A vendedora Denise de Melo, 35 anos, faz parte dessa estatística Ela diz
que vai anular o voto porque não sente empatia por qualquer dos pré-candidatos.
“A gente pesquisa, pesquisa, mas não encontra ninguém que possa nos representar
com dignidade”, afirma. Para ela, o que mais influencia na sua vontade de não
votar são “os casos de corrupção que aparecem a todo momento”.
Foi a desconfiança geral no mundo político que também levou a especialista
em marketing Ana Paula Paura, de 36 anos, a optar pelo voto em branco. “Ninguém
me empolga. Não existe um candidato que me mobilize. Tenho desconfiança nos
políticos em geral e aquela sensação de que muitos estão envolvidos em
corrupção”, diz.
Nulo
O porcentual de eleitores dispostos a anular o voto é o que mais chama a
atenção. No cenário sem a participação do ex-presidente Luiz Inácio Lula da
Silva, condenado e preso pela Lava Jato, o índice de eleitores que declaram
voto em branco ou nulo chega a 31%, contando mulheres e homens. Em 2014, de
acordo com o Ibope, a taxa nessa mesma época do período eleitoral era de 16%.
Entre os eleitores que se dizem indecisos, ou seja, respondem não saber em
quem votar na eleição de outubro, o porcentual se mantém em 8%. Apesar de se
considerar também uma desiludida com a política, Iris Cristina dos Santos Liu,
de 37 anos, diz querer “fugir” do voto branco ou nulo. Dona de um salão de
beleza em São Paulo, ela afirma que, por enquanto, nenhum pré-candidato
conquistou sua confiança. “Quero escolher um nome, como sempre fiz. Mas o voto
em branco não está descartado”, diz.
Crise
Para a cientista política Vera Chaia, da PUC-SP, o não voto não significa
necessariamente desinteresse. “A mulher critica, reivindica e participa mais
hoje. Há muito mais cobrança, movimentos contra assédio, a favor da equiparação
de salários e isso faz com que as mulheres tenham mais poder de decisão. Esse
número de votos brancos e nulos é uma crítica ao atual momento da política e
aos candidatos que não representam isso”, afirma.

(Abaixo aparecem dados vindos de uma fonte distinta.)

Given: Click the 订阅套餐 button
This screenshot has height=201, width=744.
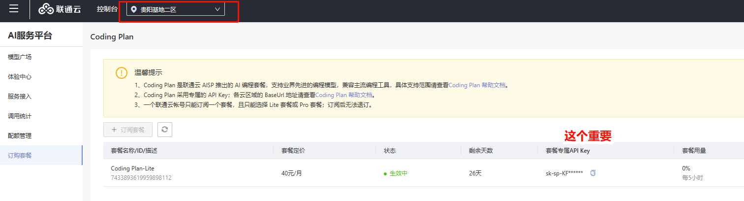Looking at the screenshot, I should [128, 130].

O resultado das pesquisas qualitativas do Ibope confirma essa percepção.
Segundo o instituto, as mulheres deixam para decidir nos últimos dias da
campanha, quase na véspera da eleição, justamente porque são mais críticas,
avalia a CEO do Ibope Inteligência, Márcia Cavallari Nunes.
A enfermeira Renata Lima Gonçalves, de 37 anos, se encaixa nesse perfil.

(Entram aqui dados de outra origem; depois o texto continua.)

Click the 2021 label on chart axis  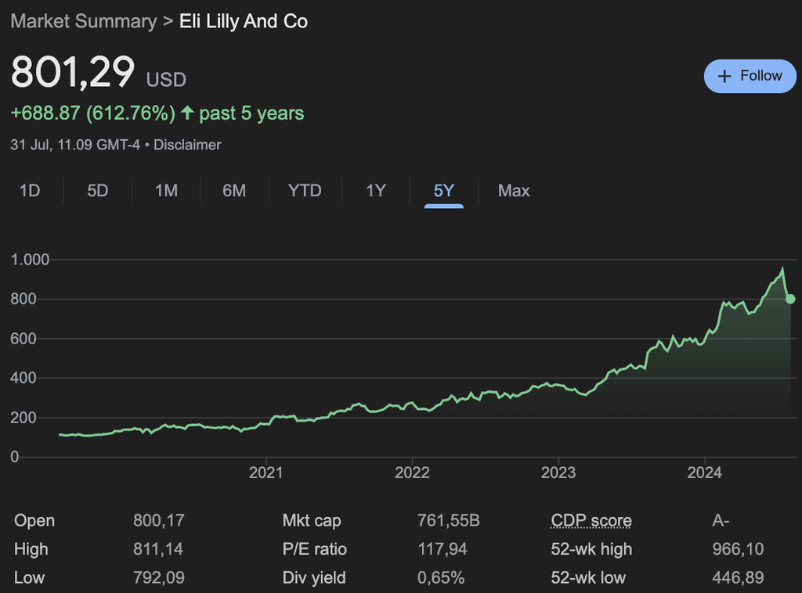coord(266,473)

Afirma que “quanto mais se informa sobre os candidatos, mais fica em dúvida
sobre para quem irá o seu voto em outubro”, mas rejeita a hipótese de votar em
branco ou nulo. “Acho que em cima da hora vou fazer a minha escolha.”
Televisão
A cientista política Lara Mesquita, da Fundação Getúlio Vargas de São
Paulo, considera que o início oficial da campanha, a partir de 16 de agosto,
deve marcar uma inflexão no discurso dos pré-candidatos à Presidência – até
agora sem preocupação específica de resgatar a confiança do eleitor que declara
voto nulo ou em branco nessas eleições. “Esse discurso deve aparecer nas
propagandas de TV. Daí, será preciso falar com todos os perfis de eleitor”,
disse ela.
O senador Alvaro Dias, do Podemos, disse que espera atingir os indecisos
por meio de vídeos e postagens mais incisivas nas redes, destacando que é ficha
limpa e que tem experiência administrativa – ele foi governador do Paraná.

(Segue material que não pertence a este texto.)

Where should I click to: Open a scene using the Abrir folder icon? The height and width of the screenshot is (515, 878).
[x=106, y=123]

A equipe do presidenciável do PSDB, Geraldo Alckmin, considera que o
desencanto dos eleitores com a política no Brasil explica os altos índices de
votos nulos e o porcentual de indecisos. Por ora, a ordem é continuar
“percorrendo o País” e “dialogar com os eleitores, estejam eles indecisos ou
não”.
Nas últimas semanas, no entanto, Alckmin passou a aparecer mais ao lado da
mulher, Lu Alckmin, em vídeos e fotos das redes sociais. Em um deles, lembra
que são casados há 39 anos e em outro afirma que é “apaixonado” por ela.
Presidente nacional do PSOL e coordenador da pré-campanha de Guilherme
Boulos, Juliano Medeiros disse que o número de eleitores descrentes com o
pleito pode ser creditado aos escândalos de corrupção e ao processo que levou à
cassação de Dilma Rousseff. Segundo ele, a estratégia da sigla é se aproximar
cada vez mais dos movimentos sociais. “A ideia é mostrar que o povo pode fazer
política”, afirmou ele.
Já o presidente do PDT, Carlos Lupi, disse que Ciro Gomes, presidenciável
do partido, assim como os demais, deve ter “humildade” para reconhecer as
razões pelas quais tanta gente pensa em anular o voto. “Nos últimos anos, não
foram poucas as notícias sobre escândalos, roubalheira e desvios”, disse ele,
acrescentando que a solução continua “dentro da política”. (Via: Estadão)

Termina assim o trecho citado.